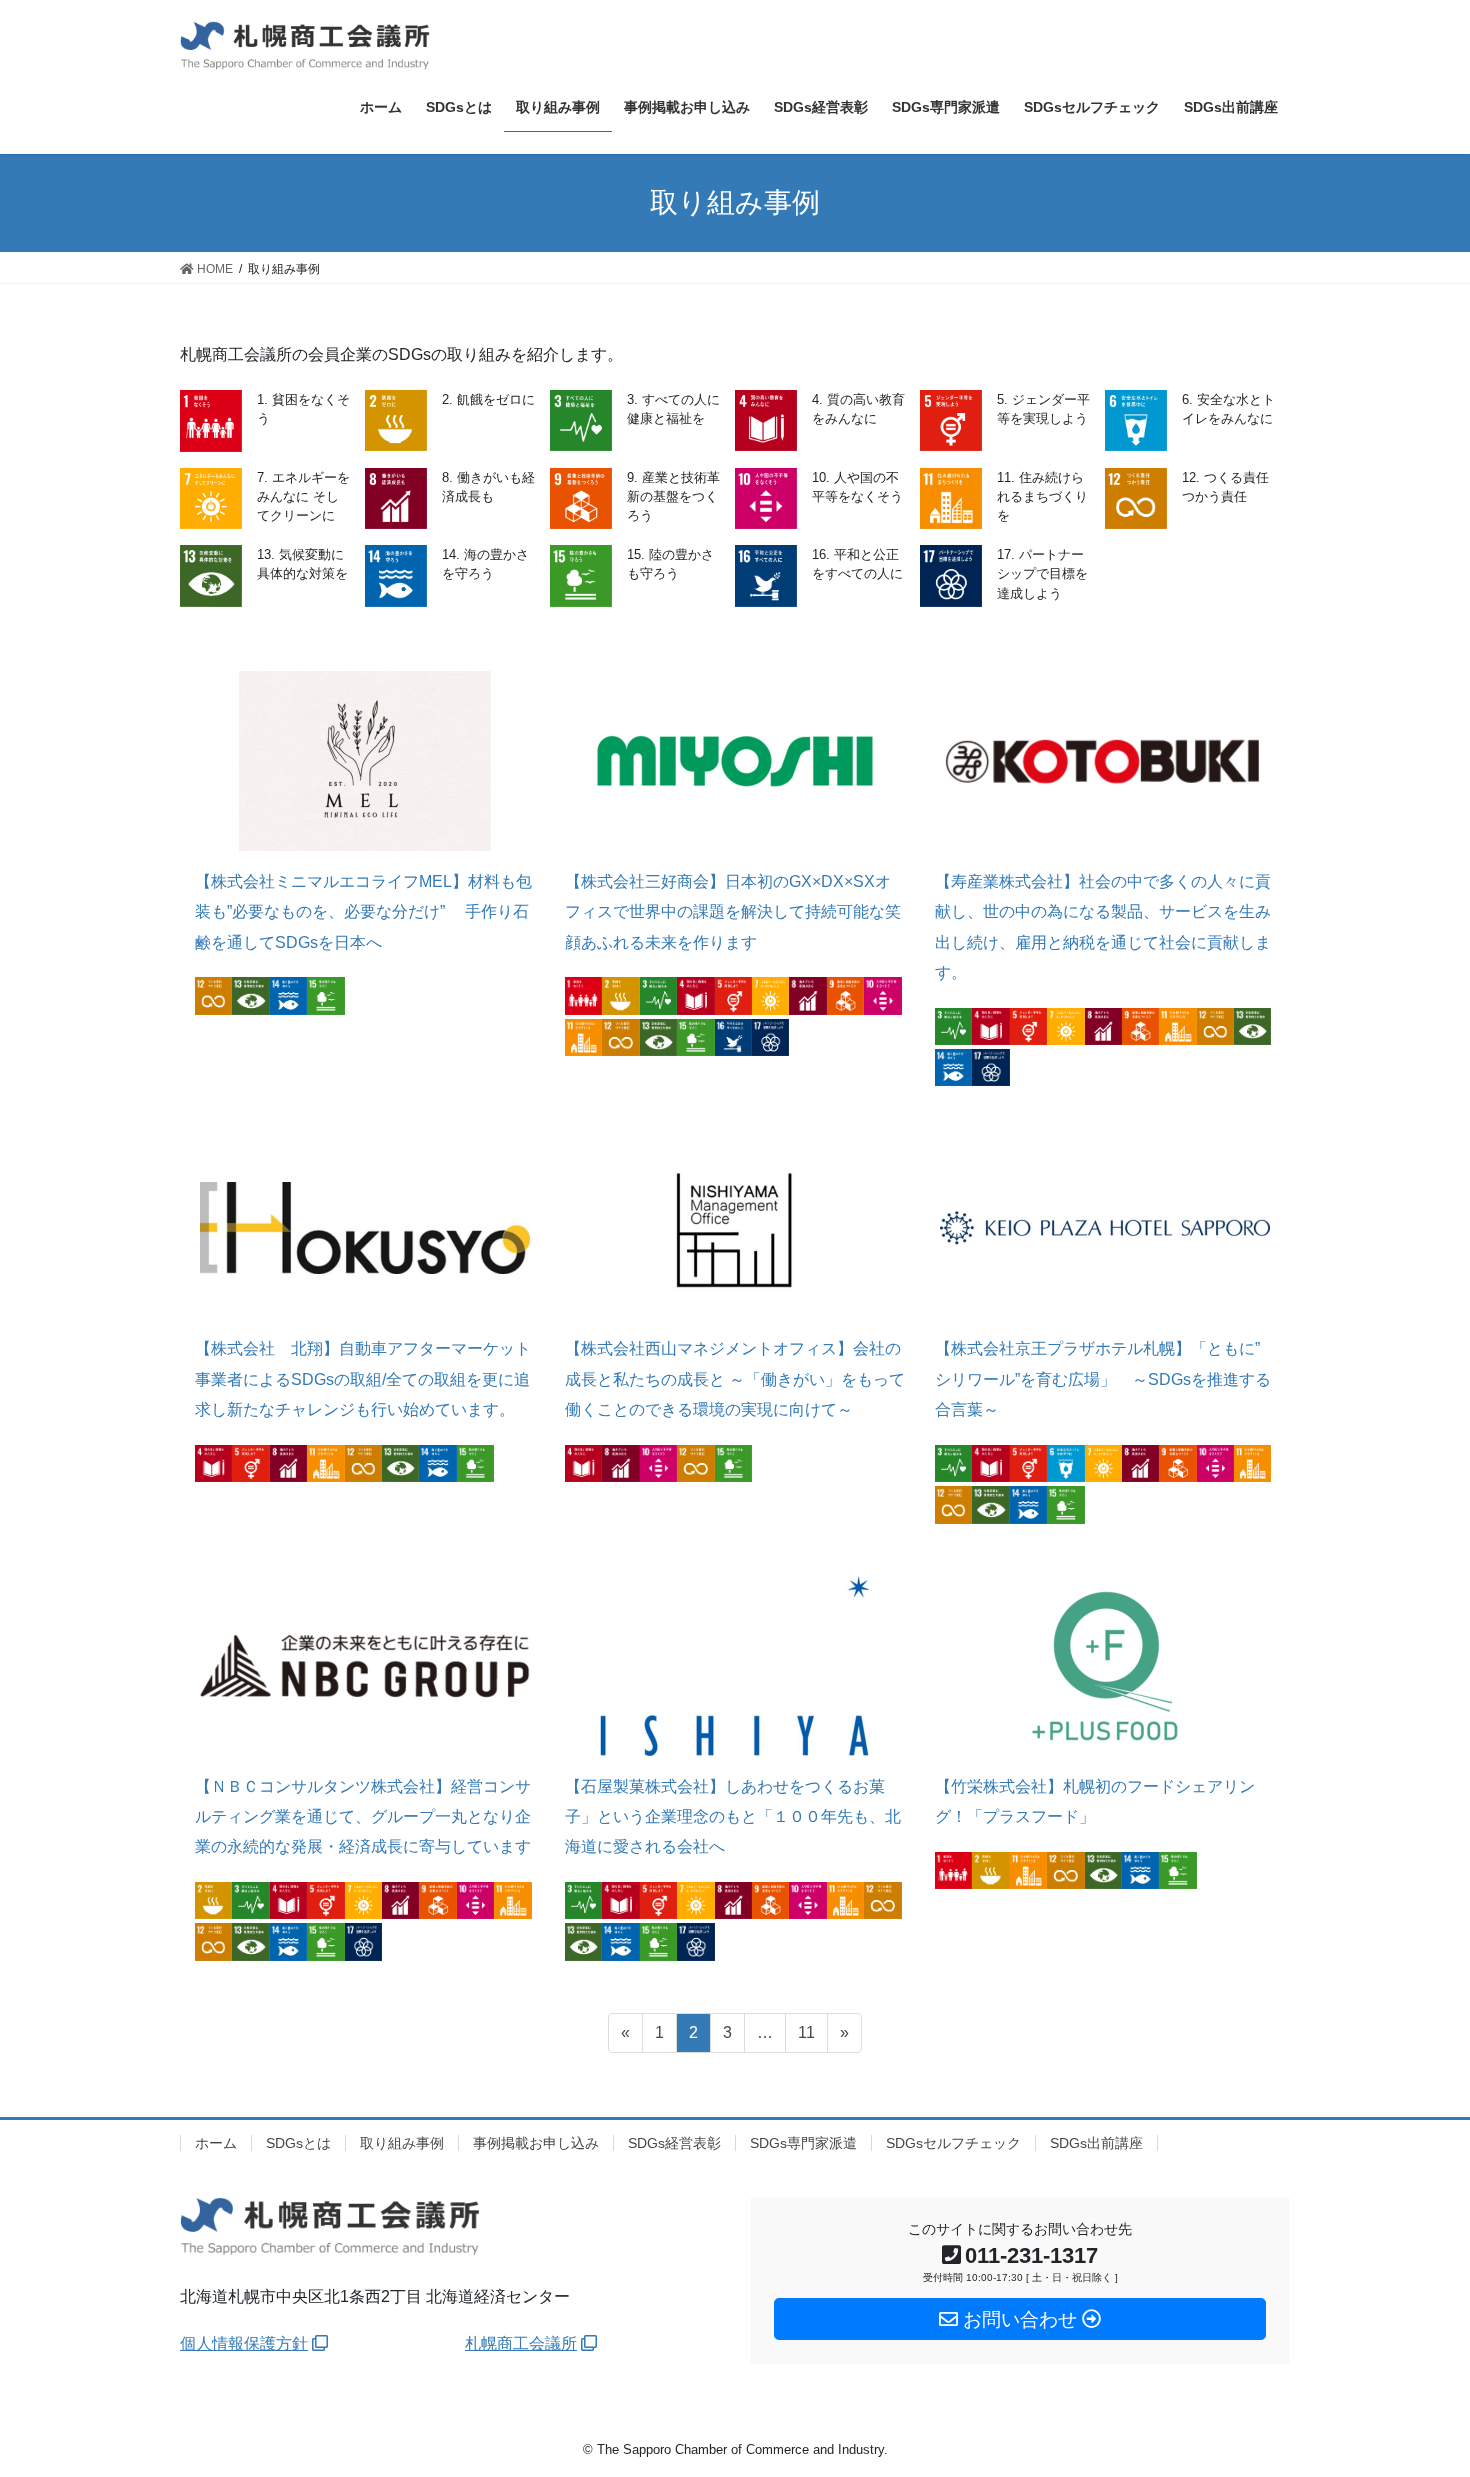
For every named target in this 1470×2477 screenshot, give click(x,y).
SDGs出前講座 (1096, 2143)
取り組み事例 (402, 2143)
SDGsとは (298, 2143)
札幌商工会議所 (521, 2343)
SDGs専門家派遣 (803, 2143)
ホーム (216, 2143)
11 (806, 2038)
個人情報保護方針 (244, 2343)
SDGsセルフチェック (953, 2143)
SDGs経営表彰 (674, 2143)
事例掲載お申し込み (536, 2143)
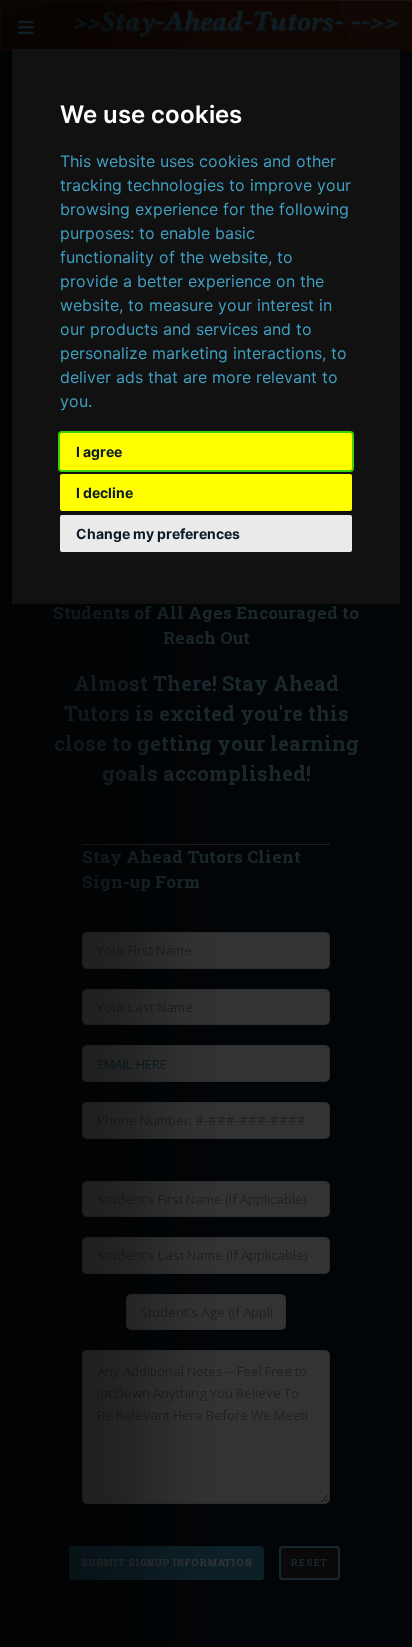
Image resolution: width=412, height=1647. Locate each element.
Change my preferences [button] (158, 533)
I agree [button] (99, 451)
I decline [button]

* [Activity]:
Which of the lines above include the word "button"? List those lines.

* [The answer]:
Change my preferences [button] (158, 533)
I agree [button] (99, 451)
I decline [button]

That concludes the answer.